Today it hit me like a ton of bricks. Permission. The word of my life is permission. Seems I’ve always had an issue with asking for it. I rejected it as a child in many areas of my young life. Things got worse as religion was ramped up; I didn’t like what I was hearing, it didn’t agree with me. I do remember rejecting what I was hearing from an incredibly young age, like around 6 years old. So, nearly 50 years later I’m still sorting through that early childhood programming of what was appropriate for me (a girl in the 70’s & 80’s) and what I was ‘allowed’ to decide and define for myself about my life. We tell our children what they are from a young age.
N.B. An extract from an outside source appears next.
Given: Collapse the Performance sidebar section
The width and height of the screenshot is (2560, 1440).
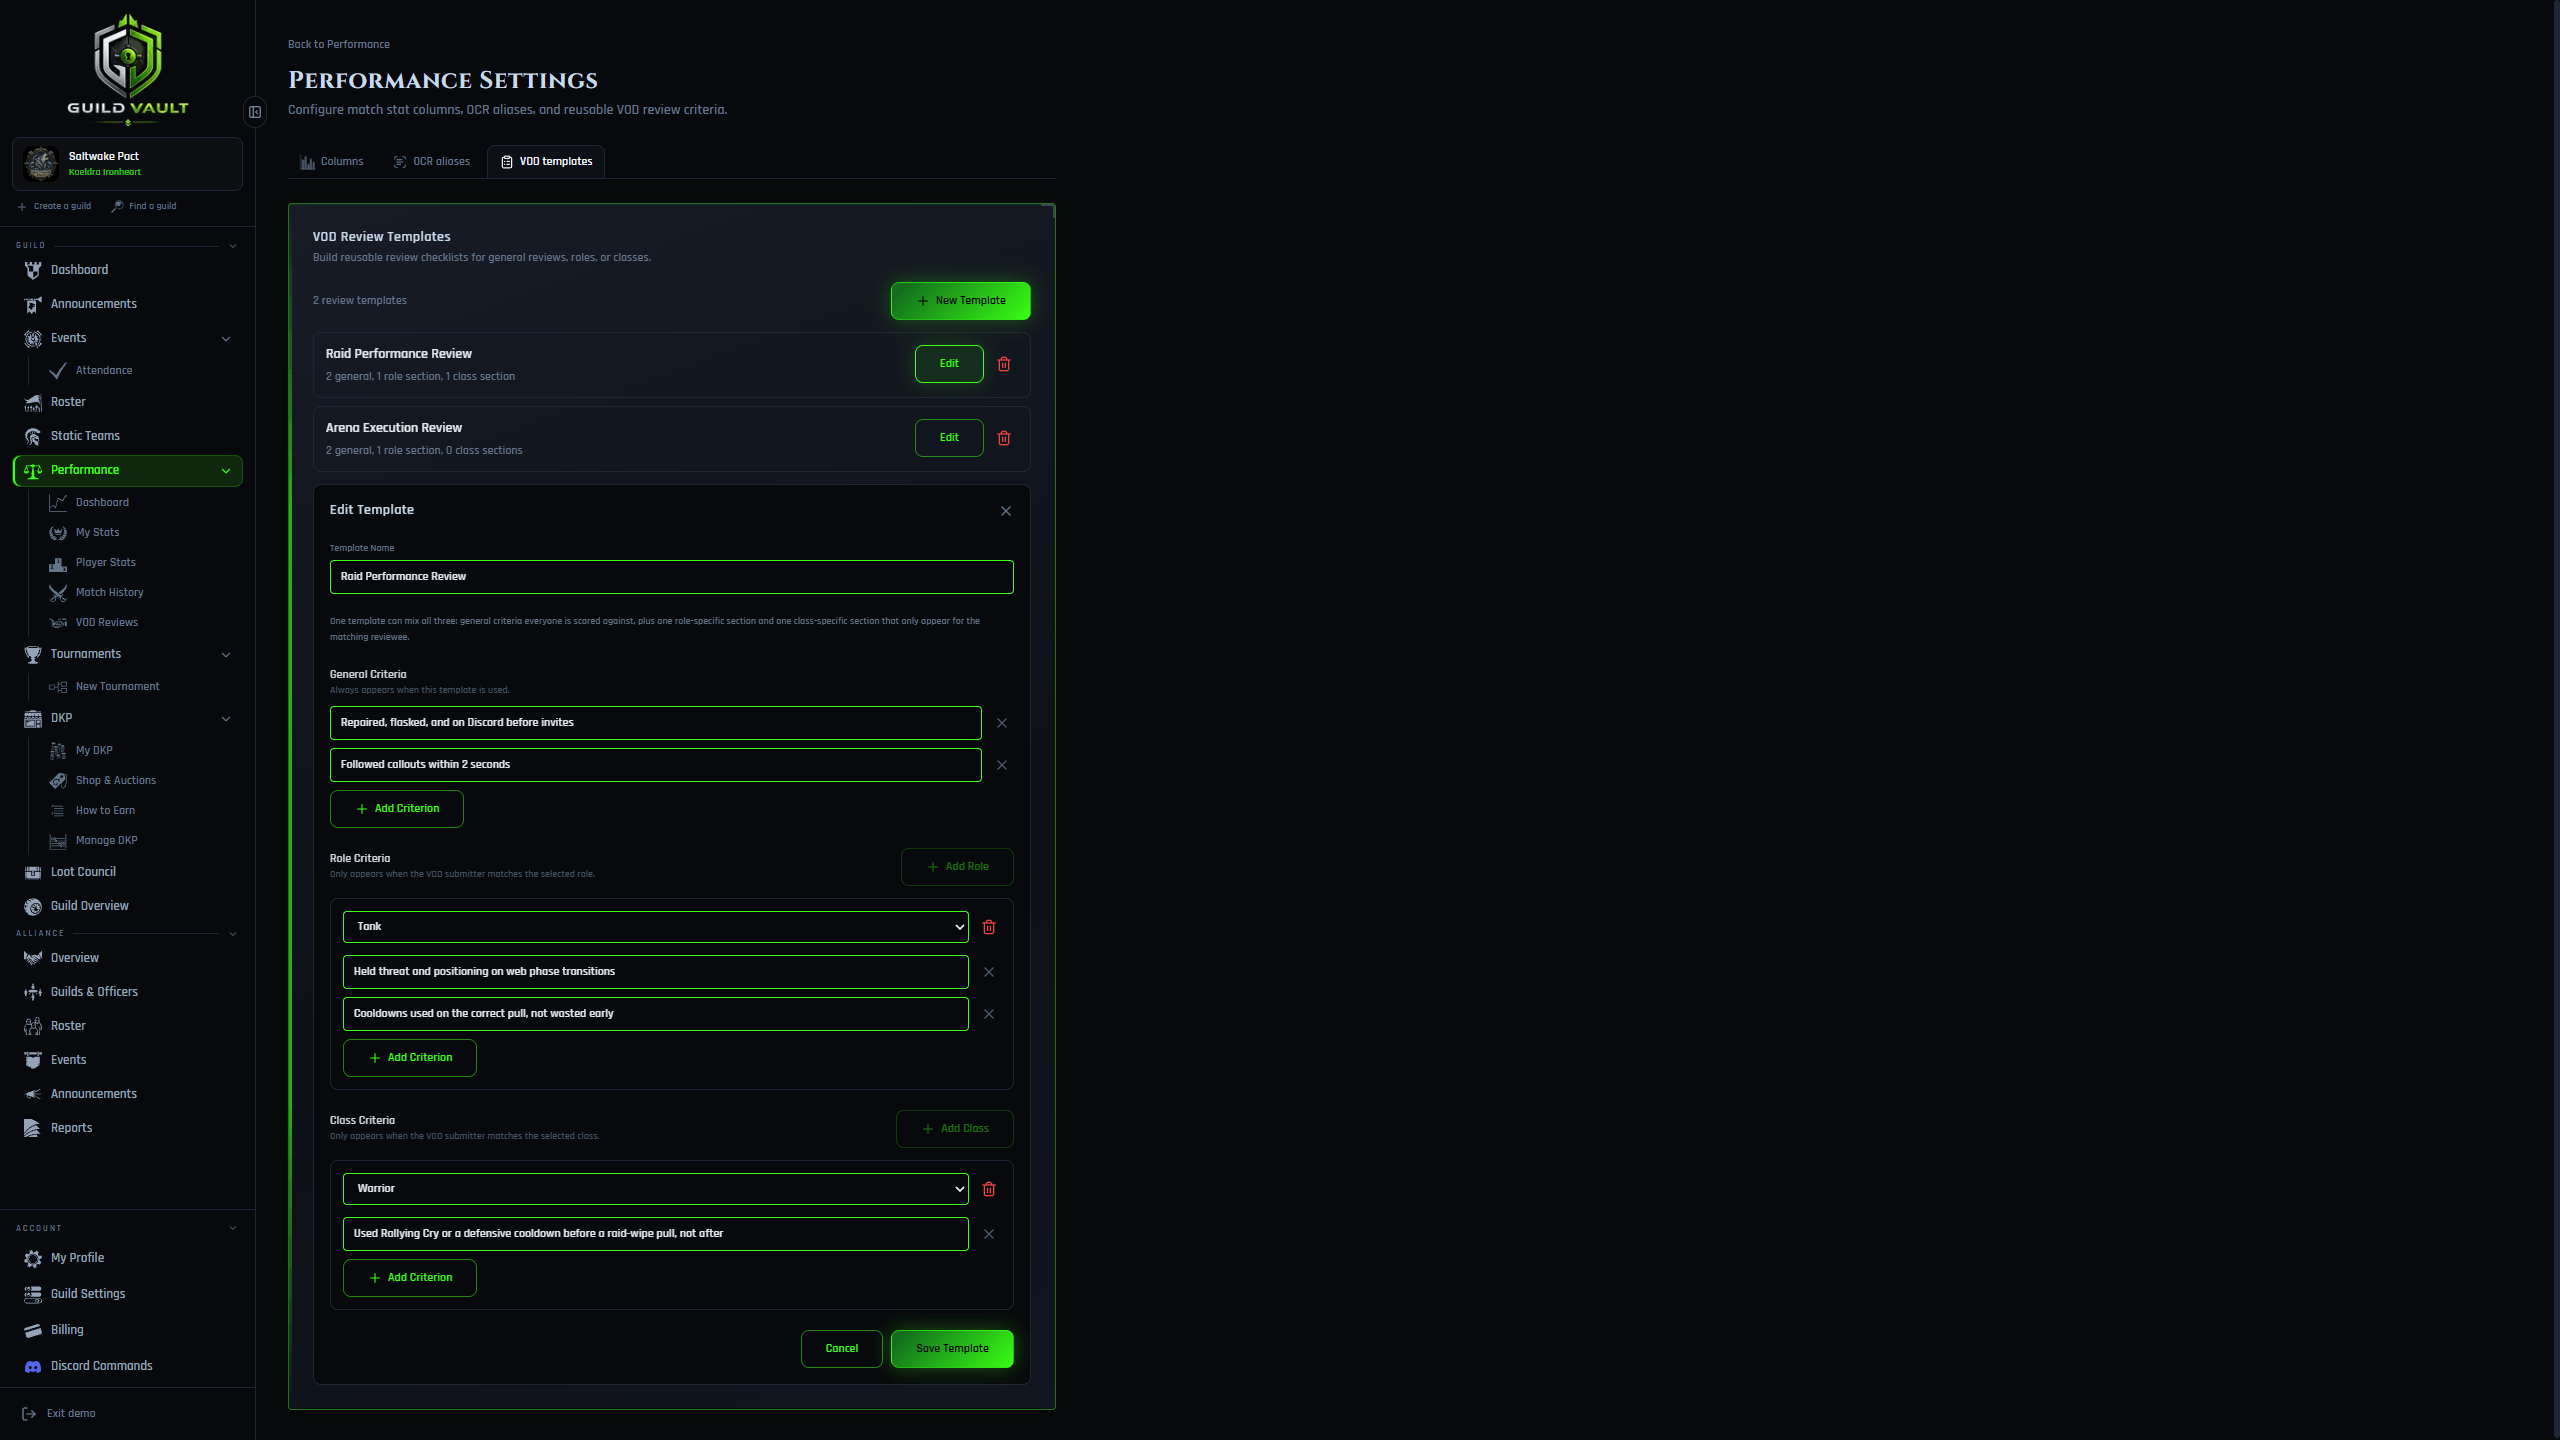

You’re tall, you’re athletic, she’s our artist, he’s our athlete.
We pigeonhole our children and often its not what they learned as much it is what they weren’t allowed to learn that fosters both anxiety and the need to please. The thing is, when you live this way, you’re only as good as your last triumph, your last gift, your last report card, your last pleasing task for them.
Recently, I was introduced to the idea of surrender. This idea allowed me to give myself permission to stop being a pleaser. In all my years, I never saw the word permission that way. I always saw it as a roadblock to what I hoped to do, achieve, and accomplish. I never saw it through the lens of allowing to release the responsibility for others, for their actions, for their problems and for their outcomes.
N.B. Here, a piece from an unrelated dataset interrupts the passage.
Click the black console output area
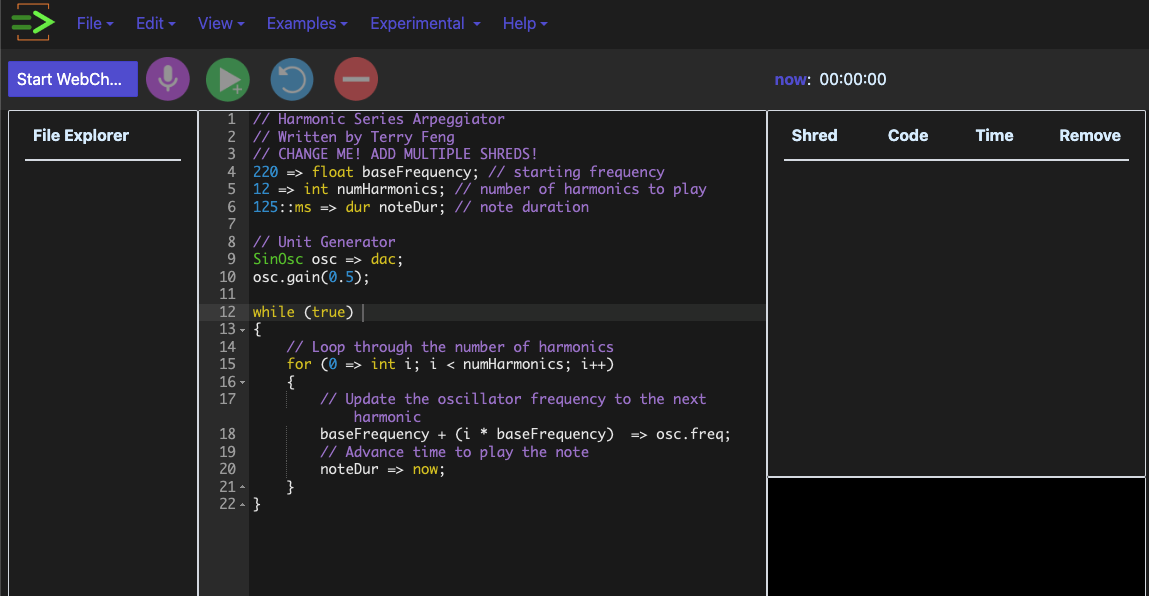The height and width of the screenshot is (596, 1149). (956, 537)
My father started telling us about his problems when we were incredibly young. When I say young, I mean very, very young – like 4 years old. The combination of religious teachings of honor thy mother and thy father along with this quiet desperate whisper from our parent caused me to have tremendous anxiety. I distinctly recall crying myself to sleep around the age of 7 because I had so many fears about losing my parents – especially my mother — I was making plans for how I would take care of my siblings.
This is the earliest memory I have of my father’s mental illness and his illness got progressively worse through my childhood years. The peak of anxiety was when I was in my late teens and early 20’s, he was homeless moving around from state to state; we were always worried about his welfare and what he was doing that might hurt him, us or others. It just became the noise in the background of my life.
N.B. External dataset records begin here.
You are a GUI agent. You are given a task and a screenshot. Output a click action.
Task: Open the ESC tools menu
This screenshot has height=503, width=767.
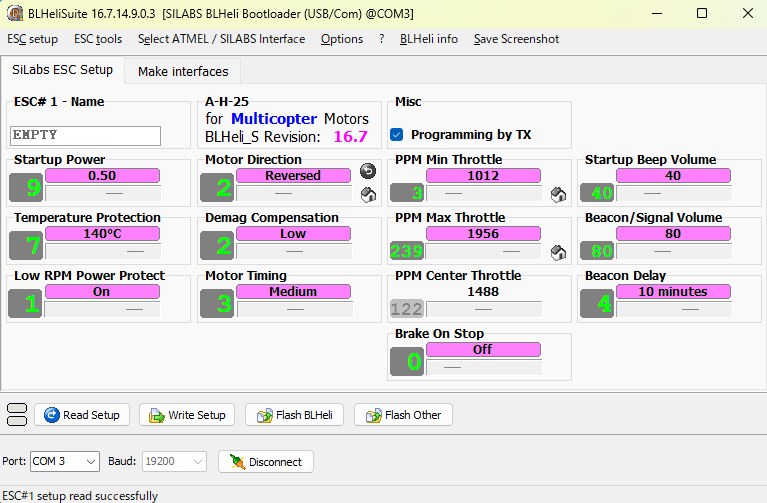pos(98,39)
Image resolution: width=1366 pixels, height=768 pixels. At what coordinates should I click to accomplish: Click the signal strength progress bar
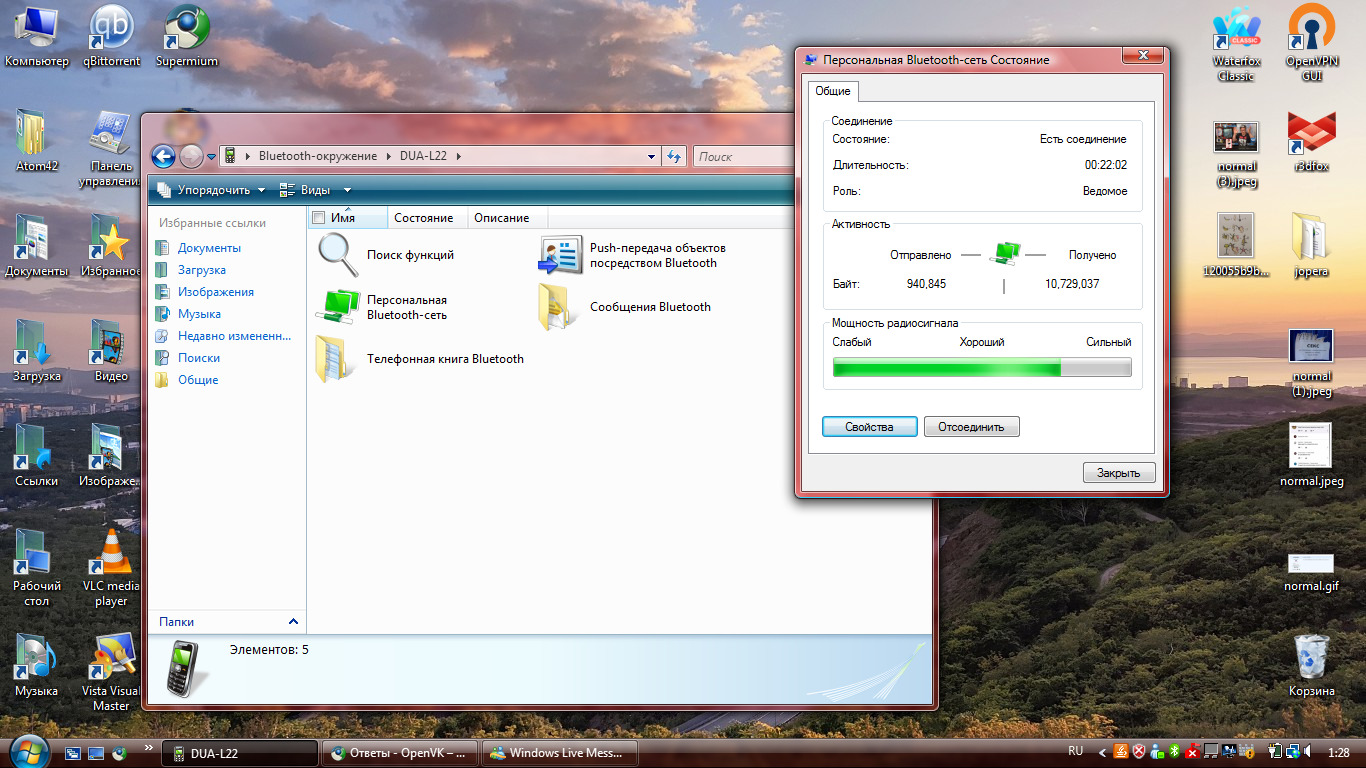(x=981, y=368)
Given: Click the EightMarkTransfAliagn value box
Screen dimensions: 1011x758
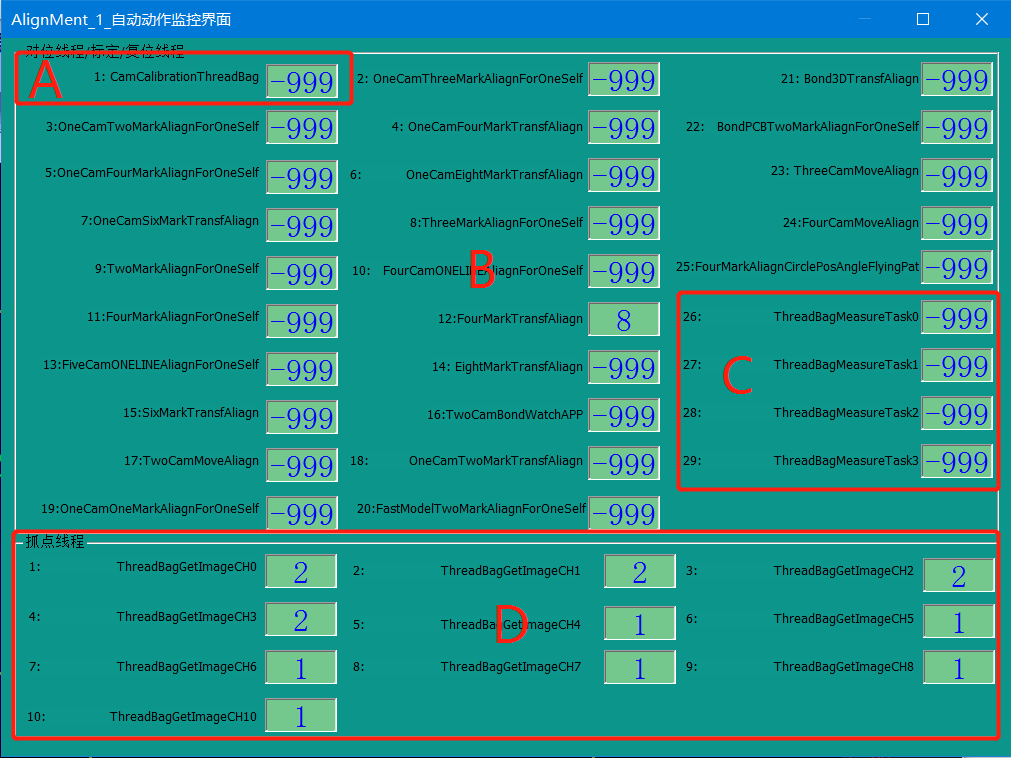Looking at the screenshot, I should [624, 368].
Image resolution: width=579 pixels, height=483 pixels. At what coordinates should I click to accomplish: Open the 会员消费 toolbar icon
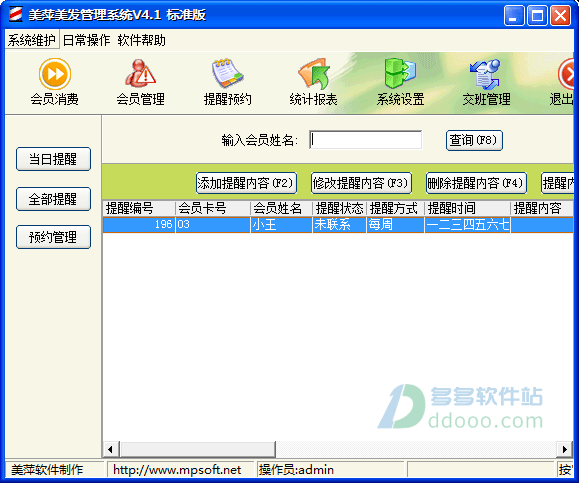[x=55, y=74]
I never saw it as something I could reject. Honor thy father, no matter what.
Today I declare permission! I give myself permission to NOT solve the problems of my father or anyone else in my family that has dragged me into their consequences. Why must I partake in the consequences of your choices? The hospital visits, the court appointments, the save me from myself cries. No more. The overdosing, the suicidal threats (there have been no less than 20) the driving under the influence, the calling of child protective services. No. No. No more. The calls in the wee hours of the night that there’s a 15% chance of survival, the clutching of a hand in a too warm ER room, the tired look in my mother’s eyes because she didn’t give herself the permission, I’m giving myself right now.
I’m done and this feeling is amazing. Its a free-fall of surrender and a sudden burst of energy to realize that I reclaim those parts (once set aside for worry and angst) of life for myself and I proclaim to use those reclaimed parts for creation. Creation of more fun, more joy, more experiences, more fresh air, more laughter, more hugs, more walks in nature, more dreaming, more writing, more smiling.
The only part I won’t give myself permission to leave behind is the humorous parts. The silly get-ups, the crazy comical stories like ‘meet Mr. frying pan’ because life is too short not to hang on to the ridiculous, the zany and the inexplainable. Thank you, Ms. Permission — please meet my friend Ms. Surrender.